Tuesday, September 18, 2007

Rotation Stitching and Time Tracking

In a comment to my previous post, Jill asked me how and why I track the time I spend on my stitching projects. "How?" is easy to answer. I use Google spreadsheets for tracking many other aspects of my life, but I have a low-tech system for stitching hours: a notebook in which I record the time spent each evening, rounded to the nearest quarter-hour.

"Why?" takes longer to answer. Tracking hours accomplishes several things:
  • It helps me predict how long it will take to complete a project.
  • It helps identify certain projects that are being neglected and are deserving of attention.
  • It provides a sense of accomplishment when I see a certain number of hours completed.
  • It is one way of setting goals (e.g. "complete 10 hours" as opposed to "finish the front piece of the sweater").
  • It is a good way to impress people. I usually get a stunned look when I tell someone I'd spent 200 hours on a cross-stitch project. This could be interpreted as, "I am impressed by your dedication!" or "You need to get a life!"
At work, we do time-tracking of our software projects for many of the same reasons. However, stitching projects, and cross-stitch projects in particular, have some characteristics quite different from those of software projects. Cross-stitch projects tend to take a large number of hours, many of them quite repetitive. (As one knitter has said, "I love the thrill of starting a new project and I love having the completed item. It's all that knitting in between ....") Unless you're doing a round-robin project, you work on them on your own. Unless projects are planned as gifts, they have no deadlines. Thus, it is a challenge to remain motivated long enough to finish a large cross-stitch piece. (There is nothing like an impending deadline or a frustrated customer to get me moving at work!)

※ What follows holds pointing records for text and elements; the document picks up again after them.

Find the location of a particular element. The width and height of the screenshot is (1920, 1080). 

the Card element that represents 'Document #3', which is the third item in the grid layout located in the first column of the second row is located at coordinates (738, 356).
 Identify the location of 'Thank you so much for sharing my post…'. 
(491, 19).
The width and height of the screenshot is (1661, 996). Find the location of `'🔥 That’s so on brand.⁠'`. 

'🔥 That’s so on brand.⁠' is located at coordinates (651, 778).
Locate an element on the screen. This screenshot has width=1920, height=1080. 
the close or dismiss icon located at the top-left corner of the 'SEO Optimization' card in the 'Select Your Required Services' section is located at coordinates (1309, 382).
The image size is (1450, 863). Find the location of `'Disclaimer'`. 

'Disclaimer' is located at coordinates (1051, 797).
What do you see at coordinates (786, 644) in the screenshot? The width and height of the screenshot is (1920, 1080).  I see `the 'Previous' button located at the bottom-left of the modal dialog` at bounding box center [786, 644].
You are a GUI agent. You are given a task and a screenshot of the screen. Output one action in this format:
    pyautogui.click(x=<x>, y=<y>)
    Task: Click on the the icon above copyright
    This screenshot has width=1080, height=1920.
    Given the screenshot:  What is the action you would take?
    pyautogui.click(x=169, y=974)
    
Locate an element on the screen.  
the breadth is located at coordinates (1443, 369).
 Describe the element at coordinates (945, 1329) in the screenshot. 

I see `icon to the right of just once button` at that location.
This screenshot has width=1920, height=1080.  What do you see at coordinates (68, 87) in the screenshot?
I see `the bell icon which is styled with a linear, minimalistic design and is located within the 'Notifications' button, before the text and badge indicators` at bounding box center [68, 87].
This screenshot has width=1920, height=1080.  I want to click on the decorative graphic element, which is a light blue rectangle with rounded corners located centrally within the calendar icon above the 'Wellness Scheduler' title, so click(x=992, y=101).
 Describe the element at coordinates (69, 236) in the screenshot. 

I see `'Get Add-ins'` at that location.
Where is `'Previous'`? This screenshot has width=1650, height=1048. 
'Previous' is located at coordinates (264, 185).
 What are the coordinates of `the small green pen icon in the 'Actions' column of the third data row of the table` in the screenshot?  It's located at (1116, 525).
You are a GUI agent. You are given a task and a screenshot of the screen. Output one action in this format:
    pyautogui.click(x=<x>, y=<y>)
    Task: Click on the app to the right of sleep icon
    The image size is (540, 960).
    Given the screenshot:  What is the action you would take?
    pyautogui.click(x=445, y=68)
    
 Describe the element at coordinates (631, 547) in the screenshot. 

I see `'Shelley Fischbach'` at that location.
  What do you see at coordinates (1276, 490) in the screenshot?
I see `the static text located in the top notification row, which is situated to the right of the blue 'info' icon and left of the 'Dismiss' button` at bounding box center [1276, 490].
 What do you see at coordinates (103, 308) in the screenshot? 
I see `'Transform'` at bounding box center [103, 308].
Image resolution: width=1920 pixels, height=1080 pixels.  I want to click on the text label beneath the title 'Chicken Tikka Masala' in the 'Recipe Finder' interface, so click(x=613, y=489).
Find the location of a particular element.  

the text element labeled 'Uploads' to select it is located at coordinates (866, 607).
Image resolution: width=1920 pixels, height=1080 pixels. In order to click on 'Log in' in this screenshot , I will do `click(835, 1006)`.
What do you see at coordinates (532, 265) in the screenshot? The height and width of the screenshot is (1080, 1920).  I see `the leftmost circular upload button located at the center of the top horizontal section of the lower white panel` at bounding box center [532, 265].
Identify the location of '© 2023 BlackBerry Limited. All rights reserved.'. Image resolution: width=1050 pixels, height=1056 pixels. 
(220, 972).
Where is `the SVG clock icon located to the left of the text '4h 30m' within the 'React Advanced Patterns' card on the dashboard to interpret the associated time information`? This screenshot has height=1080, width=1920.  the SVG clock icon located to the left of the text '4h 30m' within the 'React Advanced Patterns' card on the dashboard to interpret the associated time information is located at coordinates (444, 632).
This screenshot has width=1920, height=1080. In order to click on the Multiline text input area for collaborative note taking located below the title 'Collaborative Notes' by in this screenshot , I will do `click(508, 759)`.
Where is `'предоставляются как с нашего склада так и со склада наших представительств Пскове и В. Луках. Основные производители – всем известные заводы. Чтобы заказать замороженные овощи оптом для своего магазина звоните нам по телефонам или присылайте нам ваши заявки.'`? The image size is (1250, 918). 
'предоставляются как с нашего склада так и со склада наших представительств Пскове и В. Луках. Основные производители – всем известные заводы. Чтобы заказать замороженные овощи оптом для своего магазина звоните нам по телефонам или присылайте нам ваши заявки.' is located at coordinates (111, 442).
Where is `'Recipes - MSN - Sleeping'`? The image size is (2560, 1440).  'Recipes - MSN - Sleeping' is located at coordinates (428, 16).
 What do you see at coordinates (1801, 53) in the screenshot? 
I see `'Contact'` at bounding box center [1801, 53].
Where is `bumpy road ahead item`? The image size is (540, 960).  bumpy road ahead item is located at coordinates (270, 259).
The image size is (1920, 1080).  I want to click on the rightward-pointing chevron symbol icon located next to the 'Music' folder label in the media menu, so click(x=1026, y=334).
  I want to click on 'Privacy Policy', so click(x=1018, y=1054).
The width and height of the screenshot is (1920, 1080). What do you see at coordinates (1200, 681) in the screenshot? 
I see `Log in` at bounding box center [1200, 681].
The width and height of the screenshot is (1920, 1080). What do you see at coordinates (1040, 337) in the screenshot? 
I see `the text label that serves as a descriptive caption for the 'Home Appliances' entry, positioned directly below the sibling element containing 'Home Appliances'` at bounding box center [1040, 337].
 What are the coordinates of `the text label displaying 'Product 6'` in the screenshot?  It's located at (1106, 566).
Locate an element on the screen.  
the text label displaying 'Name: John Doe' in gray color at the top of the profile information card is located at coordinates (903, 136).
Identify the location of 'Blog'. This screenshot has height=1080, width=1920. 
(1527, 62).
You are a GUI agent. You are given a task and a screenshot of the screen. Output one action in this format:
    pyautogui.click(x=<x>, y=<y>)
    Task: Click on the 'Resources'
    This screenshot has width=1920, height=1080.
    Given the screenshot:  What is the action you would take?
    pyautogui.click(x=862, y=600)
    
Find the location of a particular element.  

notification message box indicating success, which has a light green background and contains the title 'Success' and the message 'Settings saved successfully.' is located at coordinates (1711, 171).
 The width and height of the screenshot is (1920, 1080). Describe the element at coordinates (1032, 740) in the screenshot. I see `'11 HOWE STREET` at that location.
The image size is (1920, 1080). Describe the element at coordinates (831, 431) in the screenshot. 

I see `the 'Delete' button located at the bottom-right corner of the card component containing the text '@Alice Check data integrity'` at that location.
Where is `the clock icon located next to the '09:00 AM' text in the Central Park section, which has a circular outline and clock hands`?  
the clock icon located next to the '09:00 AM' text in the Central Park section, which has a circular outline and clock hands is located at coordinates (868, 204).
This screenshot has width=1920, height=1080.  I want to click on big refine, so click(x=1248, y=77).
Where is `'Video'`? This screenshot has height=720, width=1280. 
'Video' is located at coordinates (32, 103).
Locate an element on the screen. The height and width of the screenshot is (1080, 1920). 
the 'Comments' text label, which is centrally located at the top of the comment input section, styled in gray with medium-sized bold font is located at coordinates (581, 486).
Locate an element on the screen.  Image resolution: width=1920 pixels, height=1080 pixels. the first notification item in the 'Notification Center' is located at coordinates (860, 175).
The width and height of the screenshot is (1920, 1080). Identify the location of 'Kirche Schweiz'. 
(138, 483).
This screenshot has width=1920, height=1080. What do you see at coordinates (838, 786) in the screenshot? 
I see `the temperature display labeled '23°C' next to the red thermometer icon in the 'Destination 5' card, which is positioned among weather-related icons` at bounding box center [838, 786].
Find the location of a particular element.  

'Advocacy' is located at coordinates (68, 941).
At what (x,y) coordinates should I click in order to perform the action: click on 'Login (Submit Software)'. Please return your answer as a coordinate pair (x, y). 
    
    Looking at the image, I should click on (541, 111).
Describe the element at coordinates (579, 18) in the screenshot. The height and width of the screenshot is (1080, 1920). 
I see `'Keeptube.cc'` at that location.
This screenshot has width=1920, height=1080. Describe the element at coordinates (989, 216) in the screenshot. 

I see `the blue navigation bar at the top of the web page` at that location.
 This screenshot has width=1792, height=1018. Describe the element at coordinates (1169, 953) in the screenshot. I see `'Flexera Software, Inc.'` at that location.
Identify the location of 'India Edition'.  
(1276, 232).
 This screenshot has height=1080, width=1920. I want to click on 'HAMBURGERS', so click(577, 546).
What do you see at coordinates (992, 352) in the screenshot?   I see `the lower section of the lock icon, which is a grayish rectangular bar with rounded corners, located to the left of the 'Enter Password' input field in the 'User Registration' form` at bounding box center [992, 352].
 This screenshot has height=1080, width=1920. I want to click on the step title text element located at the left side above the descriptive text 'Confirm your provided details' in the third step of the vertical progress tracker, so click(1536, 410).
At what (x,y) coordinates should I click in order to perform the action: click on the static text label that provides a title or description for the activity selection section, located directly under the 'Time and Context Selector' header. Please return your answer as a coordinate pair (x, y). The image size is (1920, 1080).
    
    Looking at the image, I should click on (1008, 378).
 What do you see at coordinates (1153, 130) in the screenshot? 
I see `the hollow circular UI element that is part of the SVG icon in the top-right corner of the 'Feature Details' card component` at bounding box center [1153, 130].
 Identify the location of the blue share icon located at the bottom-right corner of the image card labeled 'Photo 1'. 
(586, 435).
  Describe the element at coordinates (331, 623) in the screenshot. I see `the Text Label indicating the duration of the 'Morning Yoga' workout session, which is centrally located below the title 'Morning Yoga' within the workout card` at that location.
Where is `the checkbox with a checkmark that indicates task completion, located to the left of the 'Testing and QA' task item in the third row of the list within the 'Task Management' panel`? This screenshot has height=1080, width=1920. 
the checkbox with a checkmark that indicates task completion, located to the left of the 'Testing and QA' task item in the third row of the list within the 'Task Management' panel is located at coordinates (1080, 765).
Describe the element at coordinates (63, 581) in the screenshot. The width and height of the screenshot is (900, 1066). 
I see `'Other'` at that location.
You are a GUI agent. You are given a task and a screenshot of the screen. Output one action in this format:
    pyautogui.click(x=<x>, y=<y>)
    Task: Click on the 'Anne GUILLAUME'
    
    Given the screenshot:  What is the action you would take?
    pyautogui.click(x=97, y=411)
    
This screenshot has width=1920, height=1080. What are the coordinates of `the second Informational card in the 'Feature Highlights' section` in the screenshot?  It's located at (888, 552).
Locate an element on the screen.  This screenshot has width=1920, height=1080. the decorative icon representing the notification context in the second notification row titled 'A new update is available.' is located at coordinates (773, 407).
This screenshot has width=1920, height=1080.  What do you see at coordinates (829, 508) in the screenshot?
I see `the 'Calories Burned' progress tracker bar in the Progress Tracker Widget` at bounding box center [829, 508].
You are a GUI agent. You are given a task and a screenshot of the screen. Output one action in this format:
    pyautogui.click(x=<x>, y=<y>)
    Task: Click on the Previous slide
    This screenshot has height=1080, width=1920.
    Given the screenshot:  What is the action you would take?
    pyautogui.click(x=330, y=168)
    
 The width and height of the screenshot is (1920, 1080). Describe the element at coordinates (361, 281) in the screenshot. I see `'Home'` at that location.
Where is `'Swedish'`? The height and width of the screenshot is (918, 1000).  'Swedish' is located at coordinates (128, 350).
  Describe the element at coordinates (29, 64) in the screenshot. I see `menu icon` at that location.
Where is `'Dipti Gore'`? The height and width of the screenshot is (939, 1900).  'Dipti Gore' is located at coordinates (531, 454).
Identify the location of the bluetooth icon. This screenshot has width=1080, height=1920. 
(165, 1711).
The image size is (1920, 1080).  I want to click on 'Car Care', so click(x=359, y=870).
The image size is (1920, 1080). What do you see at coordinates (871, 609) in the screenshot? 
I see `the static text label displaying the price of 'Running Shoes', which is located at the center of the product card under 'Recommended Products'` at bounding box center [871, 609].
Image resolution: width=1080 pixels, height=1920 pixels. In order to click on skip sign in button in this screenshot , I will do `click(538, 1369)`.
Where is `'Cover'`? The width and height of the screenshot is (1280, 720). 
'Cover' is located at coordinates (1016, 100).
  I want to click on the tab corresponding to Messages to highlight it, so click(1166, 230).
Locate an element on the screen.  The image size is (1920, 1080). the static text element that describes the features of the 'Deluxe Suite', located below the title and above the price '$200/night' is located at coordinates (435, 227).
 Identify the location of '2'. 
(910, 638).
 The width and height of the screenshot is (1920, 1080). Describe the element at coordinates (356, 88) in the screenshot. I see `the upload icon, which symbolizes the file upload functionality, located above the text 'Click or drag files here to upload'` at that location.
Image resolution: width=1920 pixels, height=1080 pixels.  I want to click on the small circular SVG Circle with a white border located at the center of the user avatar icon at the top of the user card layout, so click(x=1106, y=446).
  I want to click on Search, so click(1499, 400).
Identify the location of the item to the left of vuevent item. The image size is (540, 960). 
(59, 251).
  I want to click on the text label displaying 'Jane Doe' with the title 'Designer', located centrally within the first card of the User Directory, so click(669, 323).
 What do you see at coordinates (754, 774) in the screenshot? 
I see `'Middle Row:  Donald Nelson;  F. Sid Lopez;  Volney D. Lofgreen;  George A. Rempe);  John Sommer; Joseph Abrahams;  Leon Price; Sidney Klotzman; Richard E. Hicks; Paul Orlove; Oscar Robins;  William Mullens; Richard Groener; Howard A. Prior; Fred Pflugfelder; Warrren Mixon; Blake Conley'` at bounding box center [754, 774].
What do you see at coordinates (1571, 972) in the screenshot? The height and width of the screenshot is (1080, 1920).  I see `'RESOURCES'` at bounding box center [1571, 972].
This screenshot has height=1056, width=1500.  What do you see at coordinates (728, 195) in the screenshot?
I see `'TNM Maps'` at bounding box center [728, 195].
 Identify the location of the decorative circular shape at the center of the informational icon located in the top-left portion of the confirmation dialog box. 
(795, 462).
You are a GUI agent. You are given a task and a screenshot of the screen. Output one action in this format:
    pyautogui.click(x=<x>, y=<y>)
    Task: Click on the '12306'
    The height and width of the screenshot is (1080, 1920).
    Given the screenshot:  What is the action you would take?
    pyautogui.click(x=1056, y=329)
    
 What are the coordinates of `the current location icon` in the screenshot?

For these reasons, there are a great number of on-line forums for cross-stitching, more I think than for most other hobbies of this sort. One really needs support groups for this activity. Where else would one get loads of praise and encouragement for an uploaded photo of a project that's only 5% completed?

My favourite forum is Rotation Stitchers. This is a long-running forum totally devoted to management of multiple stitching projects. Topics covered include time-tracking methods, styles of rotations, stitch-along (SAL) groups and even meta-discussion about whether rotation stitching or one-at-a-time stitching is best. If there's anything I like more than stitching itself, it's examining and analyzing the process.

For the record, I have about 10 cross-stitch projects on the go, with 5 of them "active" and the other 5 at some risk of becoming UFOs (Unfinished Objects). I have been pretty good the past two years about not starting new projects and consequently am not yet at the SABLE (Stash Accumulation Beyond Life Expectancy) point.

1 comment:

Crafty Craken said...

Great post! Because you are my craft hero (though not enough to get me scrapbooking) I've dug out a notebook, and I'm going to start recording my project time.

BTW I only have 3 cross-stitch projects on the go (course I have a lot that I would like to start). By not stitching free-hand I limit the number of projects to the number of hoops and stretcher bars I own!